Nach diesem bewegenden Vortrag und einem weiteren von Martin Stippich, Leiter des Hospizes Maria Frieden in Oberharmersbach, ging es in die Arbeitsgruppen. Hier hatten die Teilnehmer Gelegenheit dazu, die Arbeit mit Klangschalen kennen zu lernen. Adelheid Wagner betreibt die Klangschalenmassage ehrenamtlich und zeigte, wie diese eingesetzt werden. Die Klänge der Schalen befinden sich im Obertonbereich, ebenso wie Naturklänge. Diese zu hören, und ihre Vibration zu spüren, wirkt tiefenentspannend. Aber auch Kommunikation durch künstlerischen Ausdruck und Themen wie das einfühlsame Fragen und Antworten, die Sinnfrage und Begleitung für die Angehörigen waren dabei. Zum Abschluss fassten die Referenten noch einmal zusammen, was ihnen an ihren Vorträgen wichtig war. Die gelöste Stimmung in der Abschlussrunde bewies, dass die intensive Zusammenarbeit sich auszahlte – die durchweg positiven Rückmeldungen bestätigten dies.
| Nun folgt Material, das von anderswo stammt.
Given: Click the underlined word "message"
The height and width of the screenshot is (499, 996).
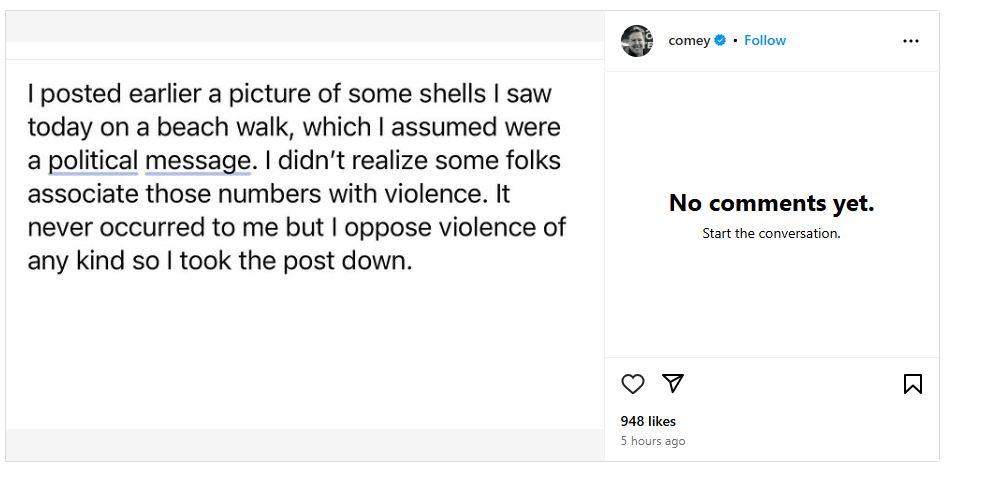Looking at the screenshot, I should 197,161.
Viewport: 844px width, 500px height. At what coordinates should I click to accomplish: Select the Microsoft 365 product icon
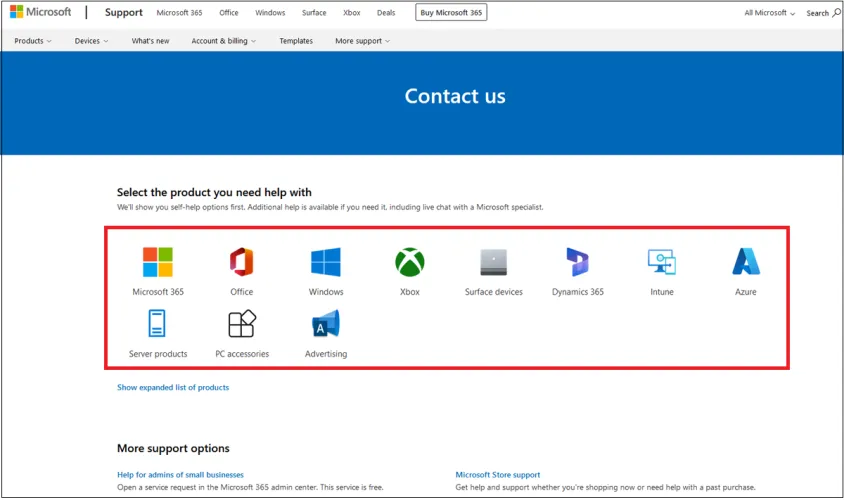tap(158, 262)
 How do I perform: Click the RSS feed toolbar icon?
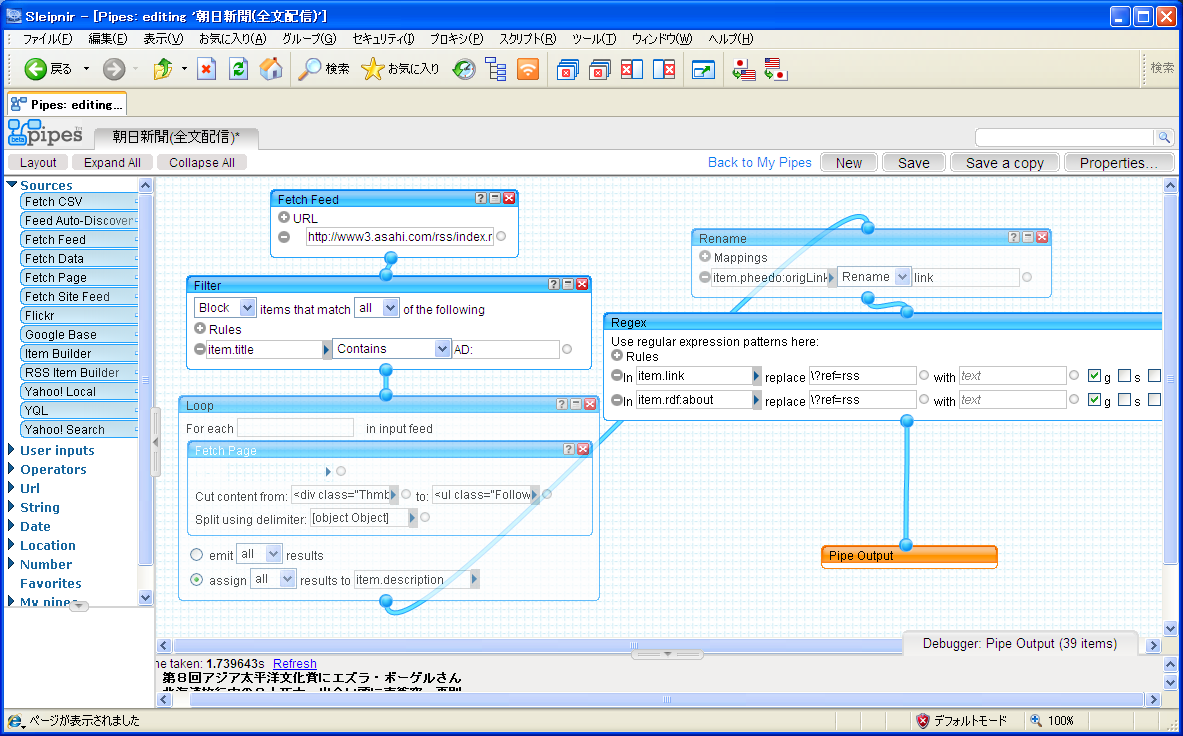[528, 69]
Rückmeldungen zeigen: Arbeitsreicher Tag voller Erkenntnisse

Anne Schwab, die ihre Teilnehmer im Kurs "Kommunikation ohne Worte" malen ließ, freute sich besonders darüber, dass die "Ängstlichen" sich dazu animieren ließen. "Mir wird dann immer warm ums Herz". Judith Müller, Bauer und Stippich berichteten von ergiebigen, tiefgehenden Gesprächen. Stippich erläuterte noch einmal, mit seiner Arbeitsgruppe "Hilfreiches Fragen – einfühlsames Antworten" habe er den Teilnehmern bewusstmachen wollen, dass in einer Extremsituation wie dem Abschied die Kommunikaiton mit den Angehörigen elementar sei. Statt sich in Floskeln zu retten, sei es wichtig, tiefgründig zu antworten. Die Teilnehmer bestätigten dies und betonten den hohen Erkenntnis- und Kraftgewinn für ihre Arbeit. Die Rückmeldungen zeugten insgesamt von einem produktiven, erkenntnis-, aber auch arbeitsreichen Tag. Brust-Etzel deutete bereits an, dass der Fachtag eine Wiederauflage erfahren soll: "Er wird ja offensichtlich gut angenommen."